It feels like I’m crossing an internal picket line. I know I’m being manipulated, and not by anyone I couldn’t outsmart. It’s indulgence that’s briefly satisfying, and not the type that comes from something like having dessert. It’s closer to the feeling of talking to an ex, of accepting forgiveness for something petty when you want to hold a grudge, of giving in because in the moment… it’s fun. It may sound like I’m talking about hard drugs, and in a sense, I am. It’s the television show from which I know inherently I should stay away. It’s made in a lab somewhere in California, and when I do it, I’m alone… and I never talk about it.

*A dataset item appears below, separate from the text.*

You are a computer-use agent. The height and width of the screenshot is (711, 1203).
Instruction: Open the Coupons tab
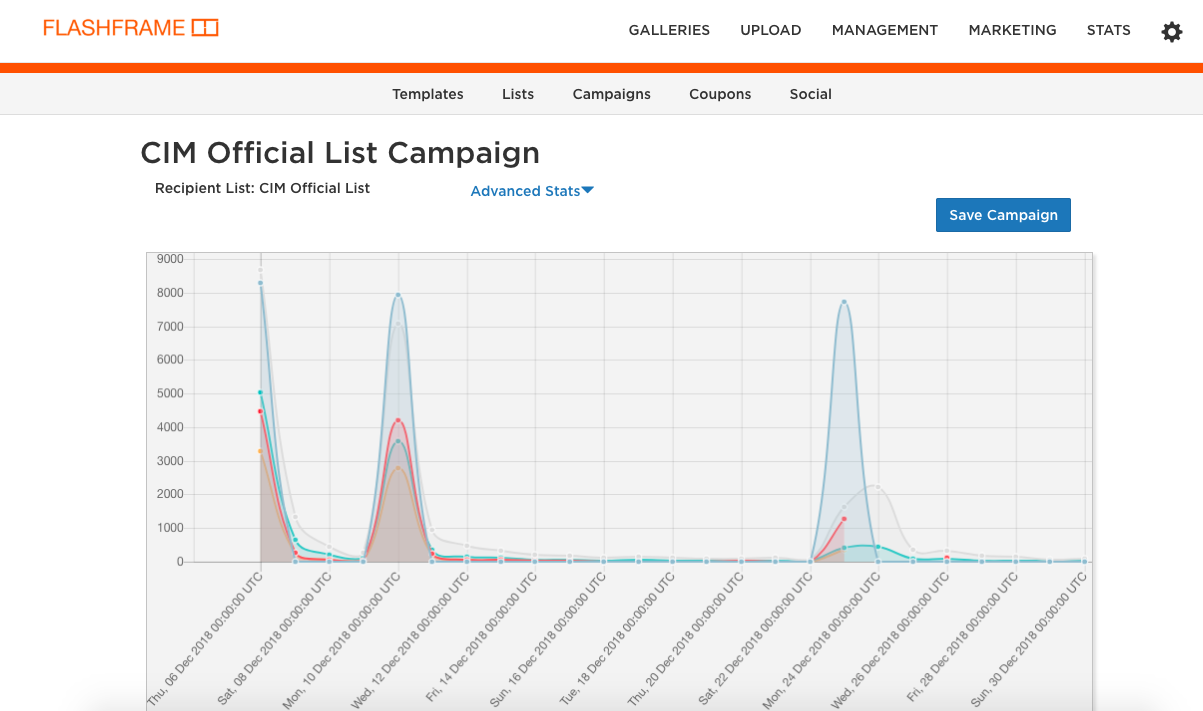point(720,94)
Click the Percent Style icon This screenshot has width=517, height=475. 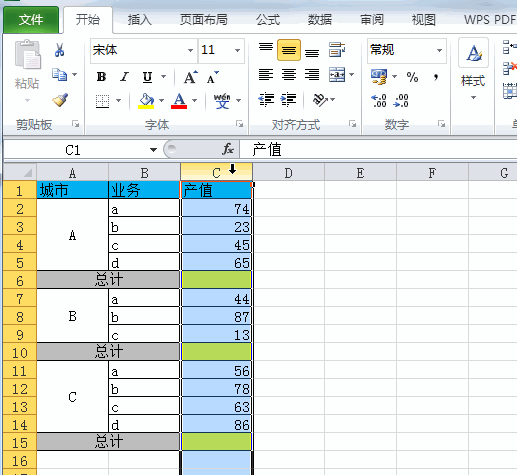(412, 77)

My taste in television is vast and, dare I say, too inclusive. For example, I recently watched all of the Showtime Uber show Super Pumped in one sitting, unable to resist seeing Uma Thurman as Arianna Huffington. I have never put myself above reality TV and have consumed nearly all of what Bravo has to offer, plus Selling Sunset and the occasional random monstrosity like Hype House. Yet, I have always held my ground and set the bar high above one show — Keeping Up With the Kardashians. I’ve maintained a scientific approach — analyzing their strategic steps but steering clear of their control. From a feminist perspective, I was always unconsciously pushed to dislike them. The vocal fry, the mind-numbing confessional interviews, the cheap publicity stunts — both on and off camera — left me feeling that I couldn’t “give them that.” Still, without ever intentionally watching the show, I knew literally everything that was happening. It was mainstream news; it was all over Instagram even without following any family member directly. I held my dignity in place and never caved except for certain canonical pop culture moments: the slap fight between Kim and Kourtney, Kim’s armed robbery in Paris, and then, the announcement that the show was ending. Honestly, I just had to see it.

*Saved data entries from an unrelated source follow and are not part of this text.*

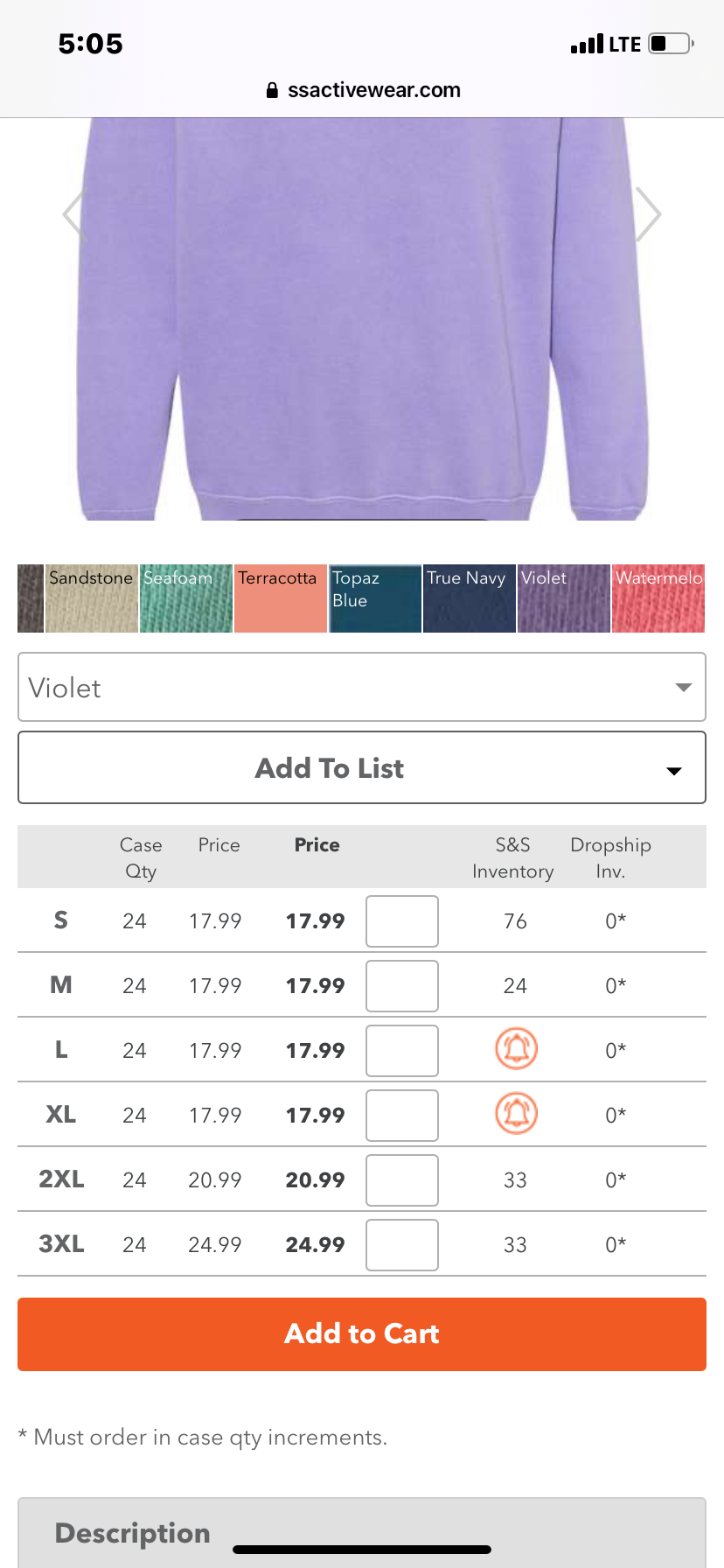This screenshot has width=724, height=1568.
Task: Select the True Navy color swatch
Action: (x=469, y=598)
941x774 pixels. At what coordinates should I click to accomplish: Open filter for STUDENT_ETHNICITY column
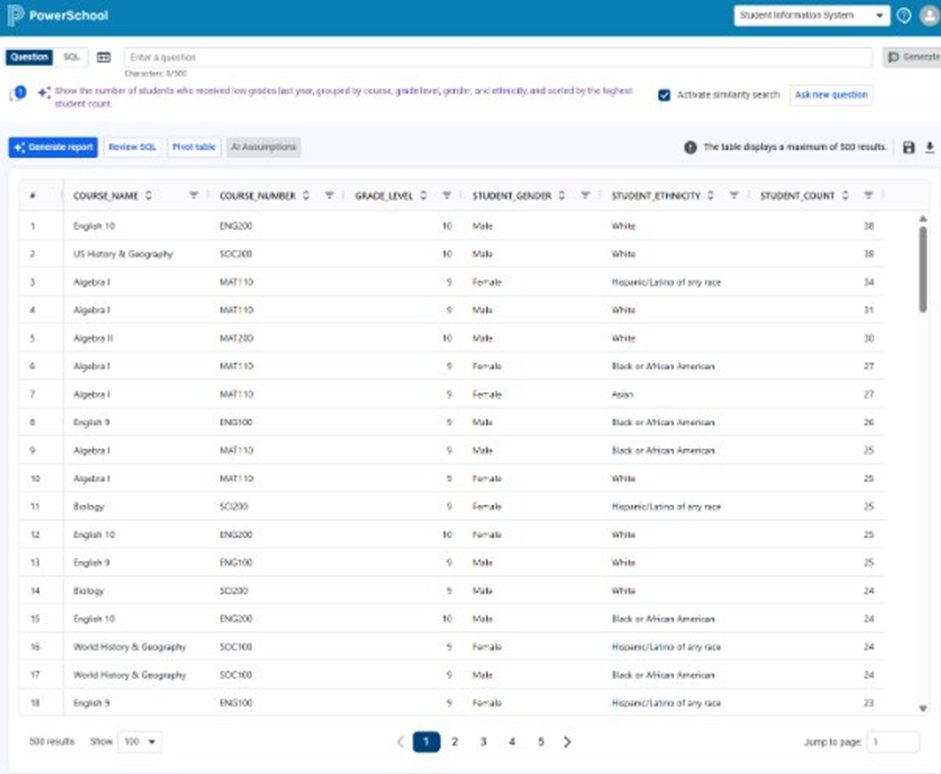click(x=733, y=196)
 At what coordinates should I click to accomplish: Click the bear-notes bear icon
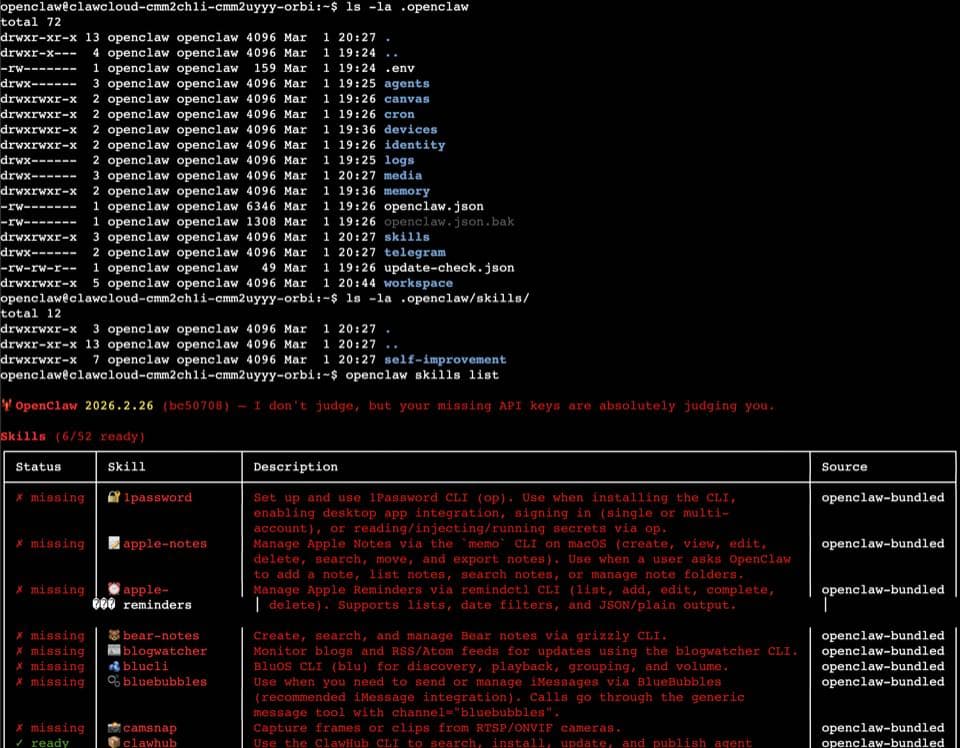coord(113,635)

I was immediately reminded of and turned off by all of the things we should dislike — the shameless fame hunger, the giant salads, the dead-eyed staring into the camera, and the minuscule vocabulary that the family shares. Everything is “amazing” and “so much.” I nearly bailed. But as I watched Kris tearfully discuss what ending the show would mean, I reinvested. It truly felt like an institution was ending. Then came a peek behind the curtain at the crew that had lived everything with them for 20 seasons. They were on camera for the first time and essentially being fired. I found myself swept up in the drama of the dissolution of a major piece of pop culture — not enough to watch until the end, but still. Then, before the last episode even airs, they announce that the show, in fact, isn't over. They’re creating a “new” show with an identical concept funded by Disney on Hulu, The Kardashians. Of course, I felt like an idiot. Why would I ever think the Kardashians would abandon TV?
The family agreed to split a nine-figure salary equally and committed to 40 episodes over two seasons with the hope it will read as a modernized, documentary-style extension of the original show. There is excessive drone footage and each family member films individually as opposed to the former format of constant togetherness. It’s a deal Hulu was thrilled to make as the family totals more than 1.7 billion followers on social media, with Kim, Kylie, and Kendall each having more followers on Instagram than the total number of Netflix subscribers. While social media has been the easiest way for them to serve their constant goals — remain in the zeitgeist, manufacture desire, sell products, and ultimately be talked about — Keeping Up gave them the platform to fully control their narrative. It also provided them a route to build a dynasty by including their children. In a unique way, it gives the viewers the opportunity to watch guaranteed celebrities grow up before our eyes.
All of this would have remained only moderately compelling if it weren’t for the amplified onslaught of Kardashian-related press. The Astroworld tragedy. Kourtney dating Travis Barker. Kim hosting SNL. The slow Pete Davidson reveal. Kanye’s Julia Fox response. Most of it felt like it was being cast and planned, completely controlled, and what wasn’t was far more gripping. It was a moment where they were simply living good TV. However, it’s unlikely that the uncontrolled storylines, such as Astroworld and Ye’s social media storm, will even end up on the show, and the rest of it is dated, falling into the problem of the show’s huge lag time that Kim described as “the death of us.” Now stunts such as Kourtney and Travis getting married for “practice” feel boring and poorly executed. If you’re going to try to manipulate me, at least don’t be obvious about it.
And so we’re here, at the dawn of a new era of The Kardashians and I’m still grappling with what watching it will do to my brain and my self-respect, feeling the tension of wanting to boycott and wanting to devour the propaganda. Ultimately, I think it comes down to finding your threshold. How much can you consume and in what way? Accounts like Kardashian Kolloquium anatomize the family’s actions through an intellectual lens, making it easier to dissect what they’re doing, why they’re doing it, and why it’s working, than actually participating. But really, I don’t think they would care — either way, we’re engaging.